BY KATE TURNER, MA, RD, CPT

Highlights

  • There are two main sources of omega-3s: plant-based sources in the ALA form, and marine sources that provide EPA and DHA directly.
  • The conversion of ALA to EPA and DHA is extremely low in humans.

When Cells Are Healthy, Your Body Can Function At Its Best

The human body is made up of trillions of cells which form the tissues, organs, and organ systems our bodies need to function. Omega-3s, particularly eicosapentaenoic acid (EPA) and docosahexaenoic acid (DHA), provide foundational support for these cells. Following consumption, the majority of omega-3s reside in our cell membranes, which act as the gatekeepers to our cells. EPA and DHA help promote the fluidity of cell membranes, which enables cells to be responsive to their environment (1). When your cells respond to their environment optimally, then your body can function at its best.

Along with benefits for cellular health, research finds that the omega-3s EPA and DHA can help maintain a healthy inflammatory response, and provide foundational support for heart, immune, brain, mental, prenatal, and neonatal health.

The Issue Of Omega-3 Deficiency

A substantial amount of research links omega-3 deficiency to a prolonged inflammatory response, which can lead to a host of suboptimal health outcomes (2,3). Despite this growing evidence, up to 80% of Australians are deficient in omega-3s, making it one of the top nutrient deficiencies in the Australia (4).

Two of the main reasons for Australias’ startling omega-3 deficiency include:

  1. Inadequate consumption of direct sources of EPA and DHA.
  2. Regular consumption of a Western diet characterized by a low intake of seafood, and a high intake of omega-6-rich foods.

Not All Omega-3s Are Created Equal

There are two main sources of omega-3s: marine-based and plant-based.

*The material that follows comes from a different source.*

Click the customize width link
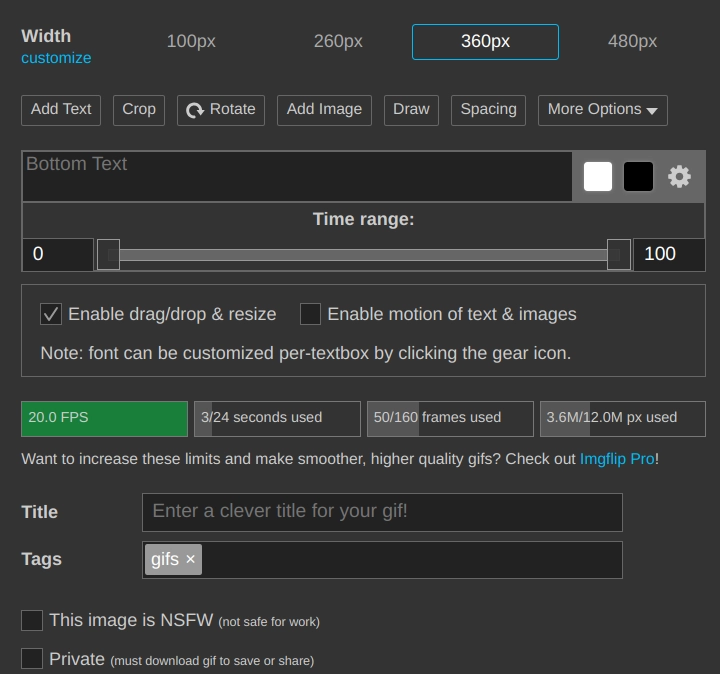 56,58
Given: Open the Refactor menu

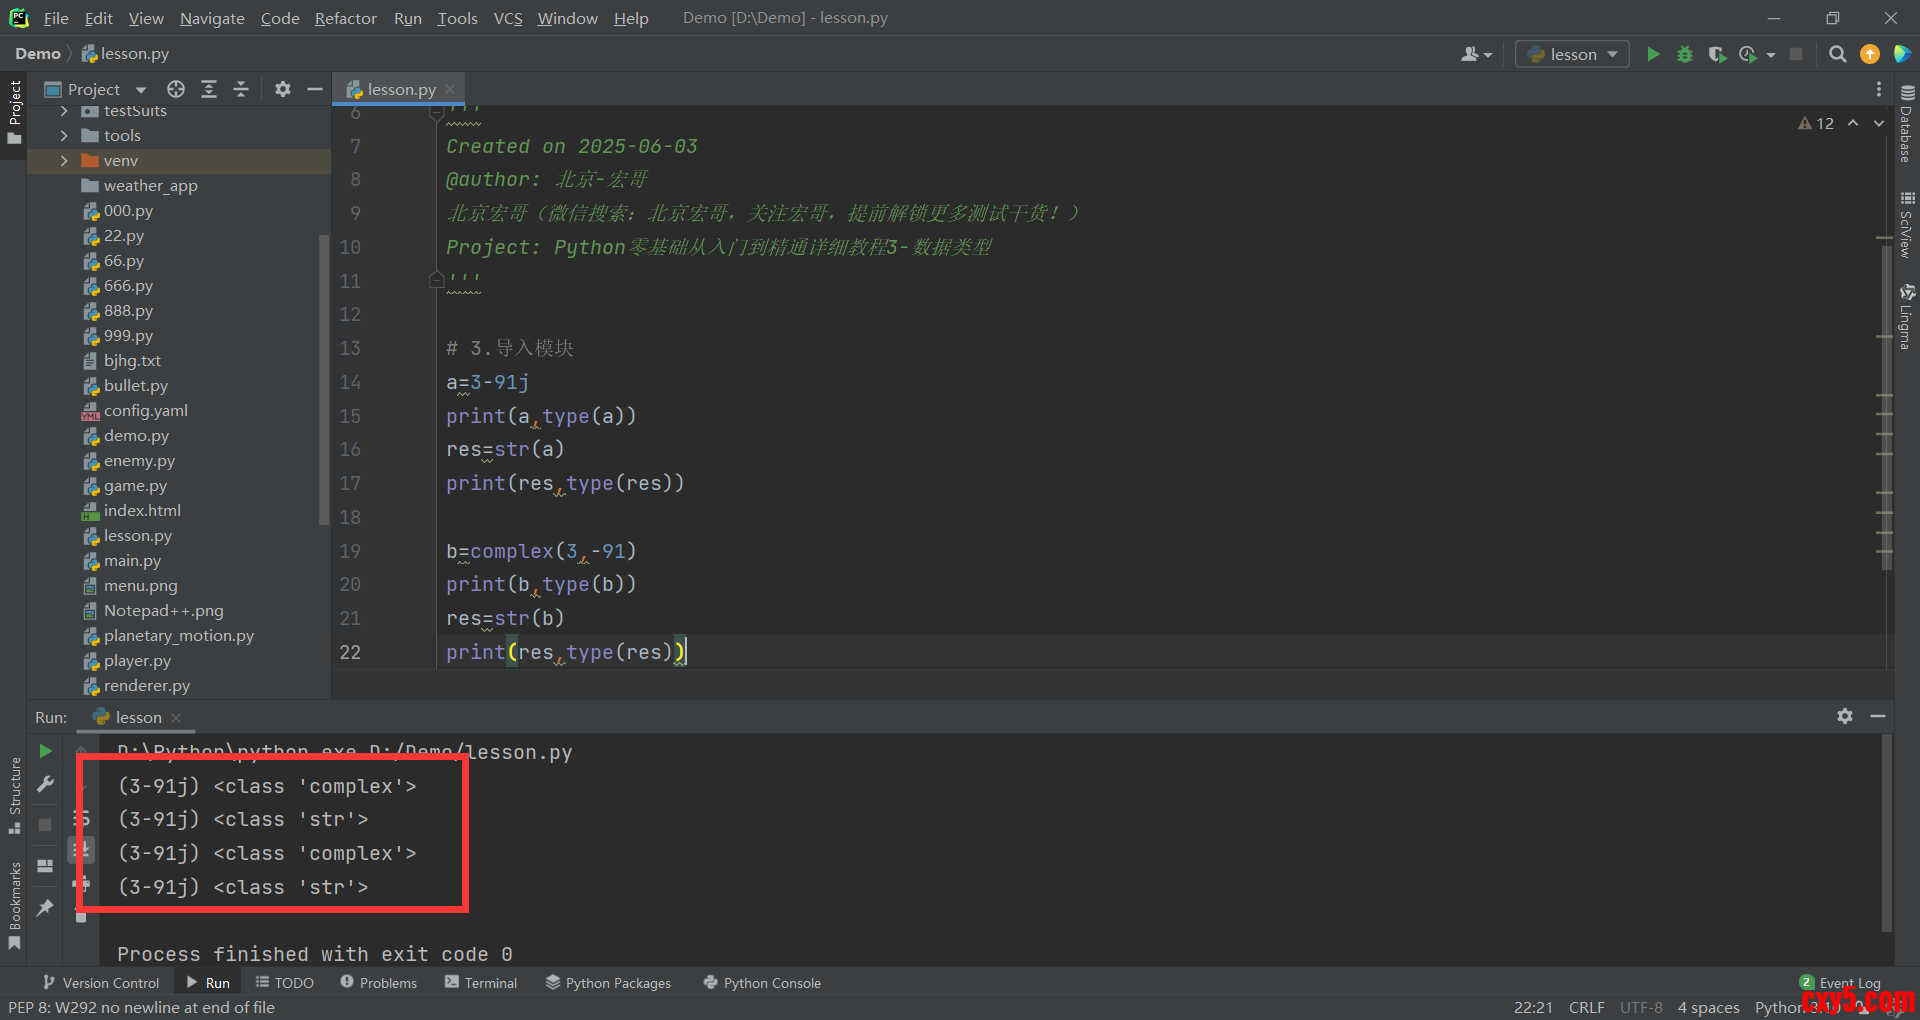Looking at the screenshot, I should click(x=345, y=18).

Marine sources include cold-water fatty fish (e.g., anchovies, sardines, salmon, mackerel) which provide omega-3s directly in the form of EPA and DHA.

Plant-based sources such as flaxseeds, chia seeds, hemp, and walnuts, contain omega-3s in the form of alpha-linolenic acid (ALA). ALA must be converted by the body into EPA and DHA through a complex series of metabolic reactions.

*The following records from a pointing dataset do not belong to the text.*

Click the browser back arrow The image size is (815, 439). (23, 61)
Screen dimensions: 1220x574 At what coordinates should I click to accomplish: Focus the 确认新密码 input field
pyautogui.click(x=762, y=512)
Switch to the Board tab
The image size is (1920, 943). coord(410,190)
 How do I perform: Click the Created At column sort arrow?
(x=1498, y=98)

The Human Body Is Extremely Limited In Its Ability To Convert ALA To EPA And DHA

The conversion rate of ALA to EPA and DHA is extremely low—5% for EPA and 0.5% for DHA (5). A number of factors contribute to ALA’s low conversion rate:

  • A high intake of omega-6 fatty acids relative to omega-3s creates competition for enzymes needed to convert ALA into EPA, specifically delta-6-desaturase (D6D) (3, 6).
  • If an individual is deficient in vitamins and minerals that act as cofactors for D6D (such as B6 and zinc), this can also inhibit the conversion of ALA into EPA (7, 8).
  • In addition, approximately 25% of the population has a genetic variant that reduces the activity of D6D, which in turn reduces the synthesis of EPA and DHA (9).
  • On top of all of these factors, premature infants, hypertensive adults, and some diabetics are even more limited in their ability to make EPA and DHA from ALA (6).

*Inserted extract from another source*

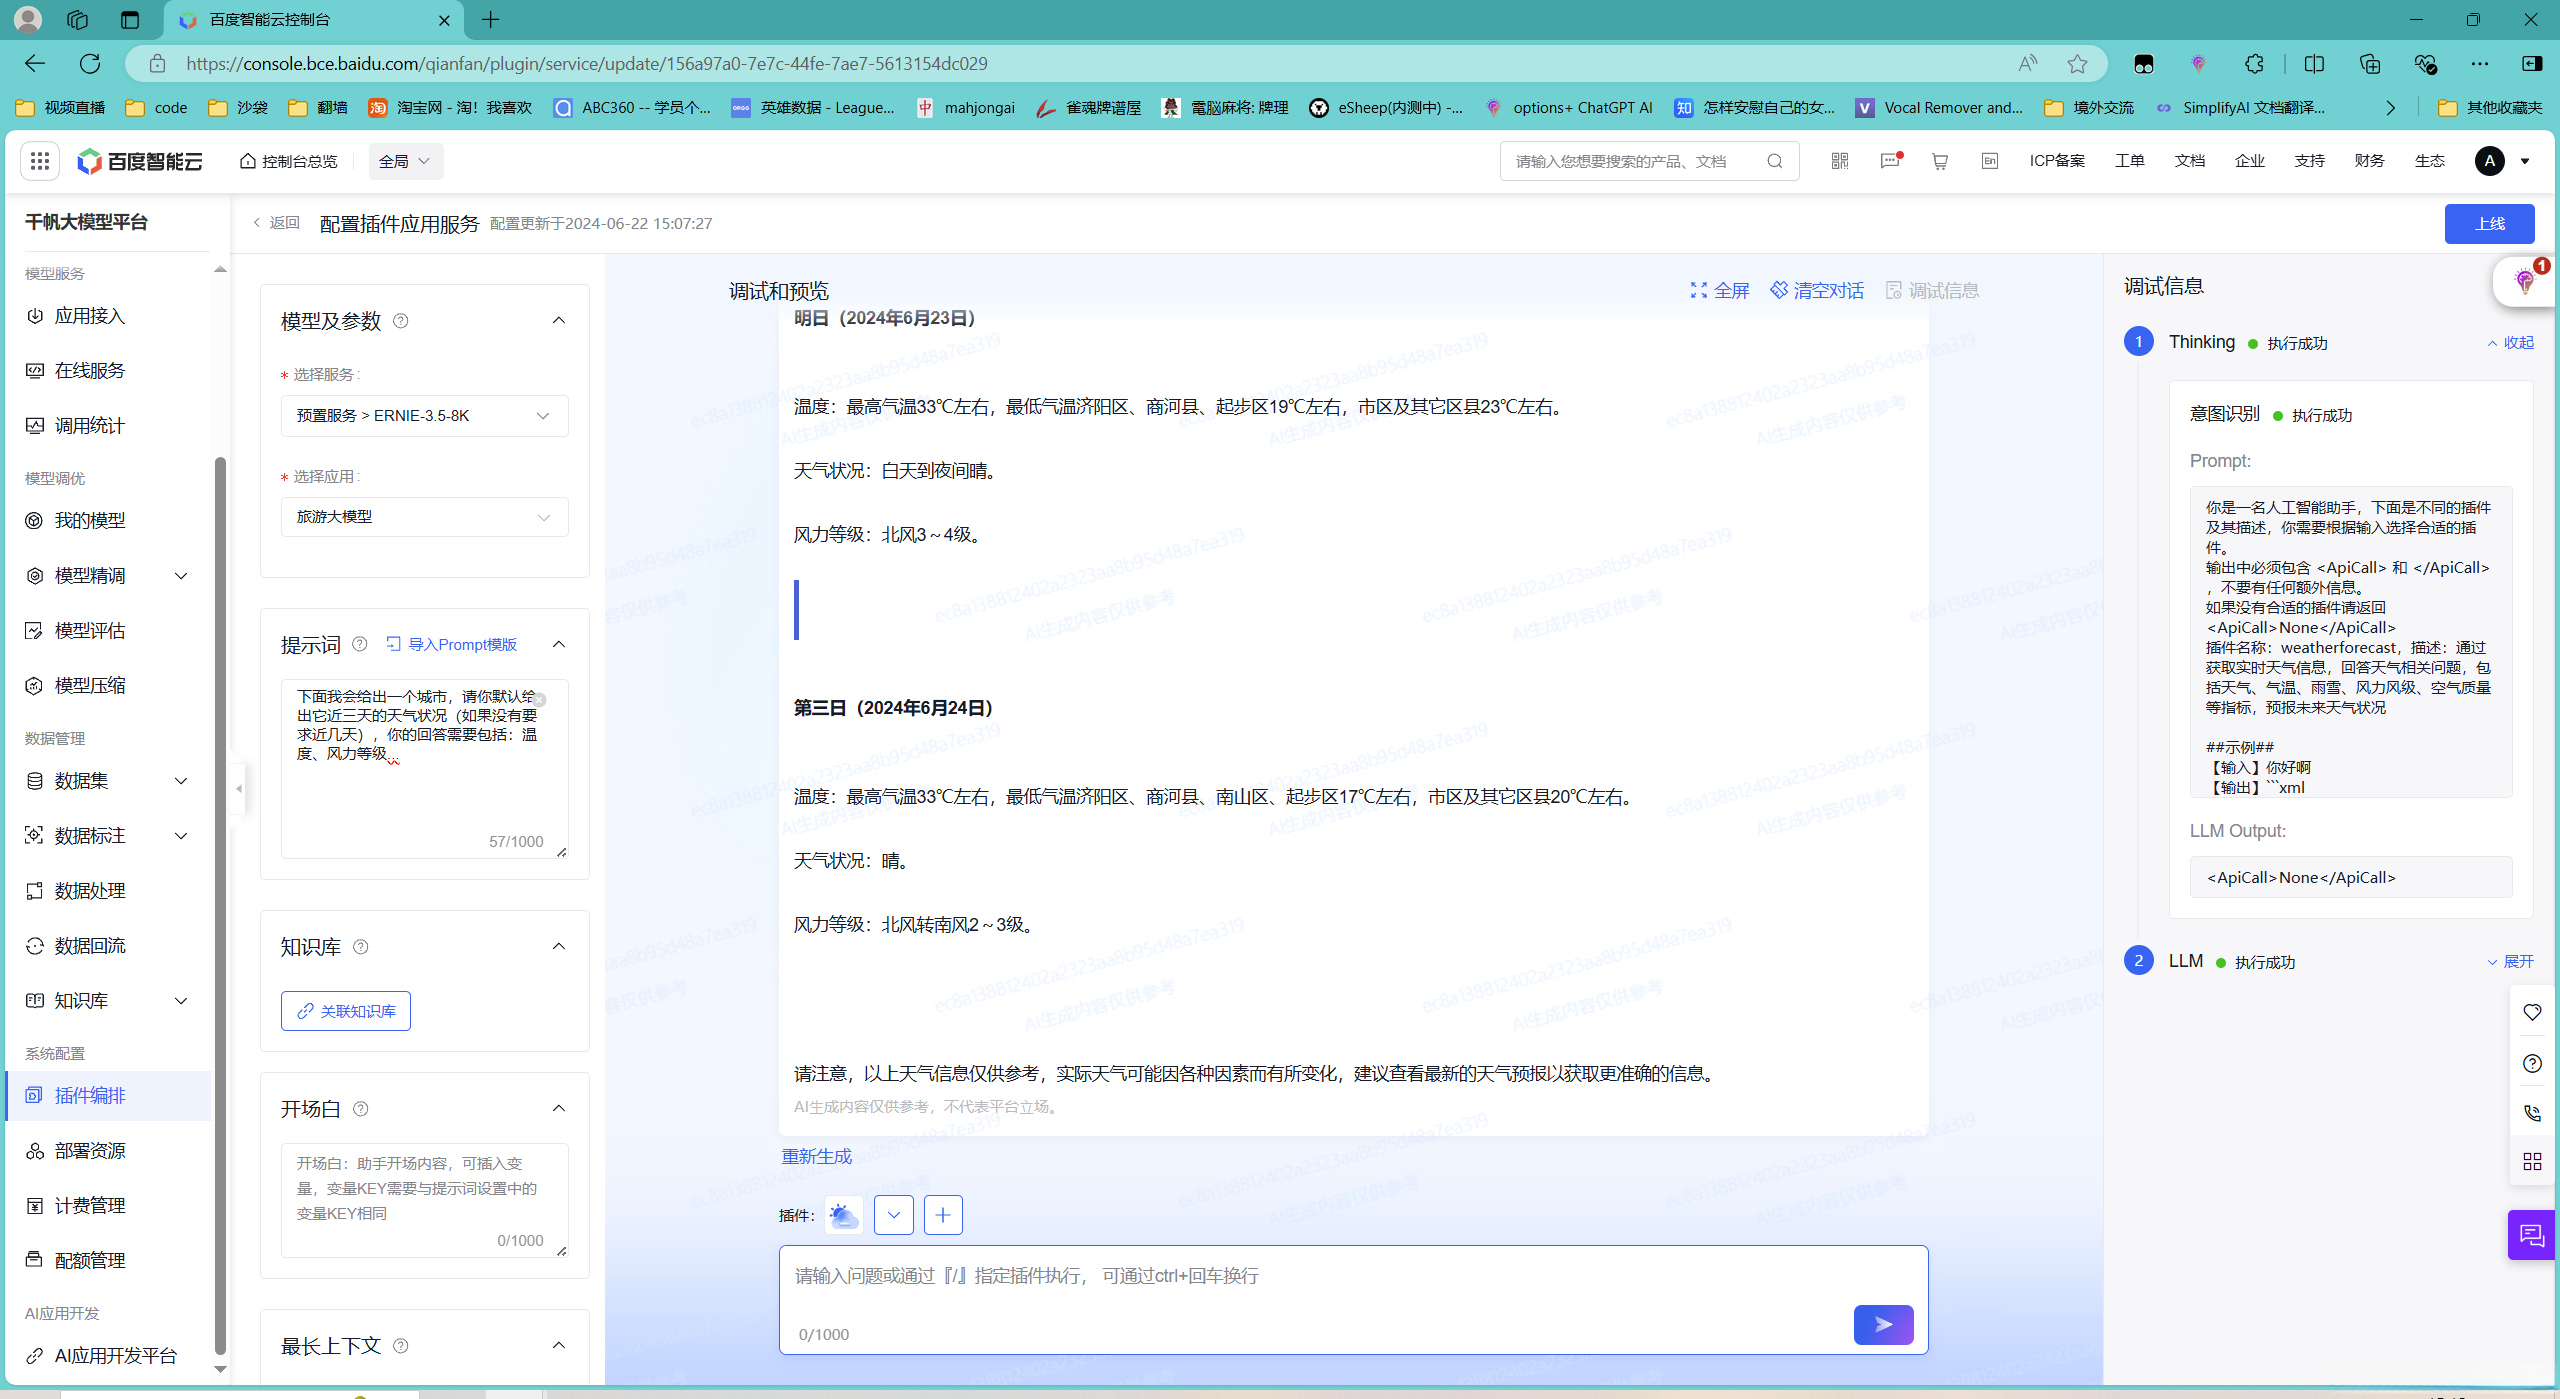Open 在线服务 in the sidebar
This screenshot has height=1399, width=2560.
pyautogui.click(x=89, y=371)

Let’s put this into perspective, shall we? In order to obtain 1,000 mg of EPA and DHA, you would need to consume about 10 ounces (a little over half a pound!) of flax or chia seeds—a hard task to meet on a daily basis. While flax and chia seeds are healthful and provide important nutrients like fibre and magnesium, they are not efficient sources of EPA and DHA.

Dosing

Something else to keep in mind is that 1,000 mg of EPA and DHA a day may not be enough to achieve a healthy omega-3 status. This is because a number of variables factor into how well someone metabolizes dietary fatty acids, and thus the amount of omega-3s they would need to maintain normal cellular health (10, 11).  As a result, the only conclusive way to ensure you are meeting your omega-3 needs is by having your omega-3 blood levels tested, and working with your doctor to find the optimal amount for your body.

References

1. Wiktorowska-Owczarek A, et al. Adv Clin Exp Med. 2015. 24(6): p. 931-941.
2. Hunter P. EMBO Rep. 2012. 13(11) p. 968-970.
3. Simopoulos AP. Biomed Pharmacother. 2002. 56(8) p. 365-379.
4. Meyer B. Nutrients. 2016. (8(3): p. 111
5. Plourde M, Cunnane SC. Appl Physiol Nutr Metab. 2007. 32(4): p. 619-34.
6. Simopoulos AP. Nutrients. 2016. 8(3): p. 128.
7. Zhao M, et al. Am J Physiol Endocrinol Metab. 2013. 304(4): p. E342-51.
8. Yary T, et al. J Hum Nutr Diet. 2017. 30(4): p. 506-14
9. Ameur A, et al. Am J Hum Genet. 2012. 90(5): p. 809-20.
10. Suburu J, et al. Food Biosci. 2013. 4: p. 1-12.
11. Teslovich TM, et al. Nature. 2010. 466(7307): p. 707-13.